Jenny Lawson’s memoir Let’s
Pretend This Never Happened has inspired me to write this blog post.
Lawson’s memoir is full of hilarious, bizarre stories from her childhood and
adulthood. Hilarious in an I’m glad that
never happened to me way, bizarre in a falling
into animal carcasses, setting ovens on fire way. Lawson prefaces the book
by saying that whenever she starts in about her childhood, people act like they
understand: “Oh yeah, my family was totally crazy.” Not this crazy, people. Not
this crazy.
I’ve decided to reminisce about some of my favorite (euphemism
for “worst”) memories. I may not have enough harrowing stories to fill a book,
but I certainly have enough to write a blog post.
I was a suicidal baby. What a terrible life it was. Being
spoon-fed my Cheerios, having someone else wipe my derrière, playing with my stuffed
goat William all day. I can hardly stand talking about it now. So you’ll
understand why I decided to end my life one night when my mother set my car
seat and me on the kitchen counter. An opportunity had presented itself, and I rocked my way off the edge and splat onto
the floor. Split my chin wide open. And I have the scar to prove it.
I was the only child kleptomaniac at my preschool. "I was a child kleptomaniac" is probably sufficient on its own, but what the hell. When you
get over the shock factor, hopefully you’ll realize how awesome this makes me.

SUPPLIED MATERIAL:

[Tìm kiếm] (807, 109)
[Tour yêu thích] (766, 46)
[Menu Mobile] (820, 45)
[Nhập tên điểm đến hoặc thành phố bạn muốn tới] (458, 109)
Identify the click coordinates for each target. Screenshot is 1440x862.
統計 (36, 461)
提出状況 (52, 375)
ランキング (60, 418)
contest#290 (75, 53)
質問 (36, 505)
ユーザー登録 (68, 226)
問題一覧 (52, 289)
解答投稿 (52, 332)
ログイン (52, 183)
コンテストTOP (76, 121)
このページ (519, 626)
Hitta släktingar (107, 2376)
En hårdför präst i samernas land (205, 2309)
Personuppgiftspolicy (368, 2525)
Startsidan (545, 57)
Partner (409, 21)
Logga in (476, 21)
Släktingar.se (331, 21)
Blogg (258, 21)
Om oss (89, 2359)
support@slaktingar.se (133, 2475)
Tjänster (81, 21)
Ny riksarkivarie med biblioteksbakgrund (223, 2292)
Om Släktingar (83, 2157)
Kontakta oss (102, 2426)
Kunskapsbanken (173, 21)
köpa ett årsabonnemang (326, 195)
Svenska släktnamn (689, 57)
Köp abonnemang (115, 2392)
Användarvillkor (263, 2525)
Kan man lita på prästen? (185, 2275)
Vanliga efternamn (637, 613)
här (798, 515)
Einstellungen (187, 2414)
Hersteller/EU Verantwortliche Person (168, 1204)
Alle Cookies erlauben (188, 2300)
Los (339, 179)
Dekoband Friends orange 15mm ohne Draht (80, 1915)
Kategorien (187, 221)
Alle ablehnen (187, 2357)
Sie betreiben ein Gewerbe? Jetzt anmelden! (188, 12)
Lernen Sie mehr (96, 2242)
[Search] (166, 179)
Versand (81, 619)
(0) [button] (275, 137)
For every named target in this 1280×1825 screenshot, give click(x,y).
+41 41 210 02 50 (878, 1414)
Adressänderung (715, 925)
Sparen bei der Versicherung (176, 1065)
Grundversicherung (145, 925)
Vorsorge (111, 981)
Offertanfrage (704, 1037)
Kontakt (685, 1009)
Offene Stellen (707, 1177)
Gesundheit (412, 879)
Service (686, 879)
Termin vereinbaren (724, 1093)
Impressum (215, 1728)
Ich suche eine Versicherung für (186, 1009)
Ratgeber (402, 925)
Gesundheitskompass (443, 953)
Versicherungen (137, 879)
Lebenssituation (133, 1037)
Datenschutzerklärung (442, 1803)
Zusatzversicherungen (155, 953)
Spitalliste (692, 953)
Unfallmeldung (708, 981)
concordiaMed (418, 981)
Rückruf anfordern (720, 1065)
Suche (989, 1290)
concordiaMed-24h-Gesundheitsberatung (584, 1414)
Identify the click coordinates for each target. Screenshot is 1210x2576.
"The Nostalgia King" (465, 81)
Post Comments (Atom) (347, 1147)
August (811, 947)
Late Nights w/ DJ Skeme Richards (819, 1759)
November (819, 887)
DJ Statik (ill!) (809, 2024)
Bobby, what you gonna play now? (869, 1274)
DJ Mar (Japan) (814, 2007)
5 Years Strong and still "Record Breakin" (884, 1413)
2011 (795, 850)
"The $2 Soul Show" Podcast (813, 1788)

PROMPT 1: In the blog post about childhood memories, copy out everything from "Lawson’s memoir is" down to "this crazy.".
PROMPT 2: According to the blog post about childhood memories, what was the name of the author's stuffed goat?
PROMPT 3: Resume the blog post about childhood memories, continuing from its last sentence.

WRITTEN ANSWER 1:
Lawson’s memoir is full of hilarious, bizarre stories from her childhood and
adulthood. Hilarious in an I’m glad that
never happened to me way, bizarre in a falling
into animal carcasses, setting ovens on fire way. Lawson prefaces the book
by saying that whenever she starts in about her childhood, people act like they
understand: “Oh yeah, my family was totally crazy.” Not this crazy, people. Not
this crazy.

WRITTEN ANSWER 2: William

WRITTEN ANSWER 3:
I had a system: watch patiently and listen intently to all my
friends during show-and-tell, take mental notes of the coolest toys, then sneak into the backpack room during recess and search out the goods. I got away
with it for probably a good year before the “I won it at school” thing stopped
working on my parents. Then I started stealing cat ears from Kohl’s . . . but
that’s behind me now.
I kicked my sister down the stairs. Don’t worry, she lived.
And she totally deserved it. She CUT the ear of my favorite stuffed animal.
Clover the bunny screamed in pain and I came to her rescue. And then I avenged
her.
I could go on indefinitely, but I think I’ll stop there for
the night. The pleasant memories just make me too giddy before bed.
Bonus: CHILDHOOD PICTURE TIME!
With the little sister I pushed down the stairs.
My relationship with my grandma hasn't changed much.
The moment I stopped being patriotic.
I'm glad I can share my awkwardly personal stories with you, internet, and I hope you can relate. I'm not saying I would wish childhood kleptomania on anyone; I just hope you can relate to the bizarre sequence of events that is growing up. What a fun, scary, and painful time.